Si la cadena, los patines o los tensores ya están fatigados, ese arranque en frío deja el problema al descubierto. El sonido puede durar poco, pero no por eso debe ignorarse. De hecho, muchas averías importantes empiezan así: con un ruido breve que el propietario se acostumbra a escuchar hasta que deja de ser breve.

¿Son las cadenas de Mercedes “de por vida”?

La gran pregunta es si estas cadenas deberían durar toda la vida útil del coche. En teoría, muchas distribuciones por cadena no tienen un intervalo de sustitución tan claro como una correa. Pero eso no significa que sean eternas ni que no dependan del mantenimiento.

Miquel Turbo plantea una duda interesante: no sabe si el problema se debe a un material mejorable, a un diseño delicado o al mantenimiento que muchos usuarios hacen siguiendo intervalos muy largos. Su teoría apunta sobre todo al aceite.

El aceite, el gran sospechoso

El mecánico señala un punto muy concreto: algunos Mercedes pueden marcar cambios de aceite cada 30.000 kilómetros, pero para él esa cifra no es razonable si se quiere cuidar el motor a largo plazo. Su opinión es clara: si un coche de este tipo hubiera hecho mantenimientos cada 15.000 kilómetros y con aceite correcto, quizá muchos de estos problemas no aparecerían igual.

La idea tiene lógica mecánica. La cadena de distribución trabaja bañada en aceite. También dependen del aceite los tensores hidráulicos, los patines y otros elementos internos. Si el lubricante se degrada demasiado, pierde capacidad de protección y puede acelerar desgastes.

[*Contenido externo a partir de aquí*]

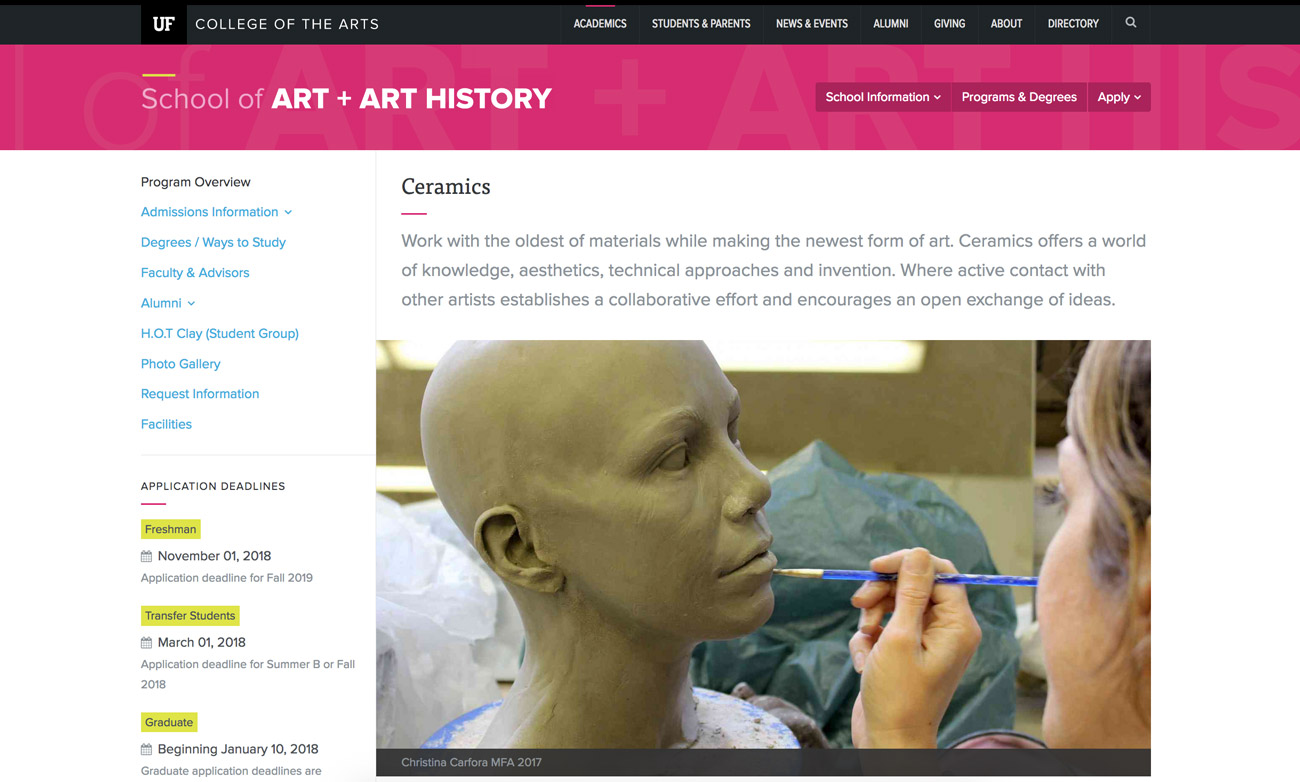1300x782 pixels.
Task: Click the Programs & Degrees button
Action: tap(1019, 97)
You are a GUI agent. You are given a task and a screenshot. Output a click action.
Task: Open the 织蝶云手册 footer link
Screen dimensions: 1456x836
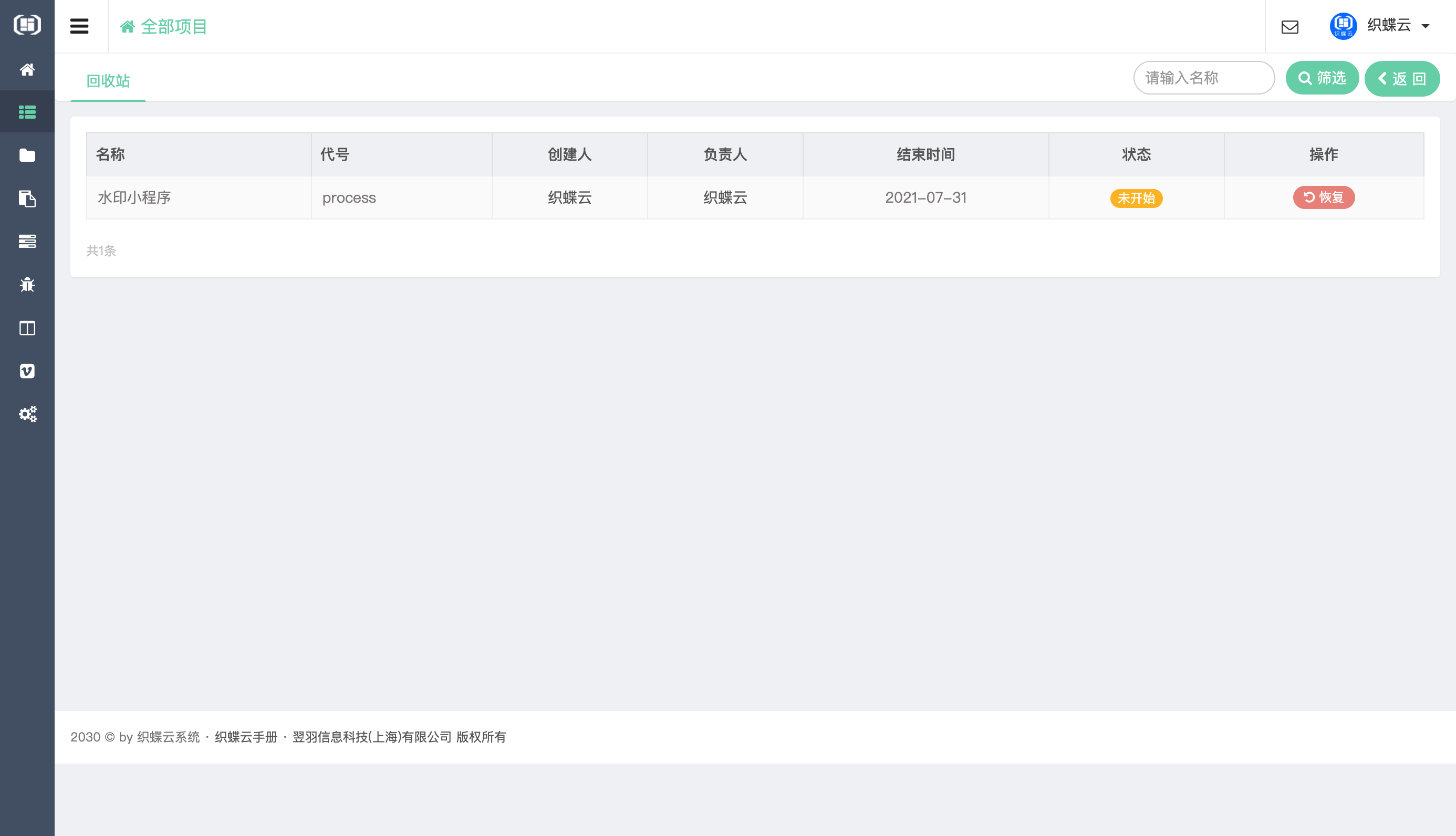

El problema no es solo cuántos kilómetros marca el fabricante. También importa el uso real: ciudad, trayectos cortos, arranques en frío, conducción exigente, aceite inadecuado o intervalos apurados.

El patrón de los 160.000 kilómetros

Miquel Turbo explica que, en su experiencia, los coches que han llegado a su taller con este problema suelen rondar los 160.000 kilómetros. No lo plantea como una ley universal para todos los Mercedes, sino como un patrón que él está viendo en su día a día.

Ese dato es importante porque muchos coches premium de segunda mano se compran precisamente en ese rango de kilometraje. El propietario nuevo puede pensar que compra un coche robusto, con cadena y sin grandes mantenimientos pendientes, pero si el historial de aceite no ha sido bueno, la distribución puede convertirse en una factura importante.

El problema de confiar demasiado en el fabricante

Uno de los mensajes más repetidos por Miquel Turbo es que no siempre conviene seguir al límite lo que marca la marca. Lo dice con una comparación muy clara: antes muchos coches hacían cambios de aceite cada 10.000 kilómetros, y quienes los cuidaban mucho incluso los adelantaban a 6.000 u 8.000 kilómetros, especialmente en usos exigentes.

Hoy, en cambio, los intervalos largos pueden sonar cómodos para el cliente y atractivos en coste de mantenimiento, pero no siempre son lo mejor para que un motor dure muchos años. Especialmente cuando hablamos de coches con cadena de distribución, turbo, sistemas anticontaminación y mecánicas complejas.

Qué debería hacer un propietario de Mercedes

Si un Mercedes GLC o cualquier modelo similar empieza a sonar raro al arrancar en frío, lo prudente es no esperar. Conviene revisar la cadena, los tensores, los patines, la presión de aceite y el historial de mantenimiento. Cuanto antes se detecte, más posibilidades hay de evitar una avería mayor.

También es recomendable acortar los cambios de aceite. No hace falta obsesionarse, pero un intervalo de 10.000 a 15.000 kilómetros o una vez al año puede ser una estrategia mucho más conservadora para quien quiere conservar el coche a largo plazo.

Una cadena puede durar mucho, pero no vive sola

El caso mostrado por Miquel Turbo deja una enseñanza sencilla: una cadena de distribución puede ser muy duradera, pero depende de todo lo que la rodea. Depende del aceite, del tensor, de los patines, del uso y del mantenimiento real que haya recibido el coche.

El ruido en frío no debe normalizarse. Puede ser una simple advertencia o puede ser el aviso previo a una avería muy seria. Y en coches de este nivel, esperar demasiado puede salir mucho más caro que adelantar un mantenimiento o revisar a tiempo una cadena que ya empieza a dar señales.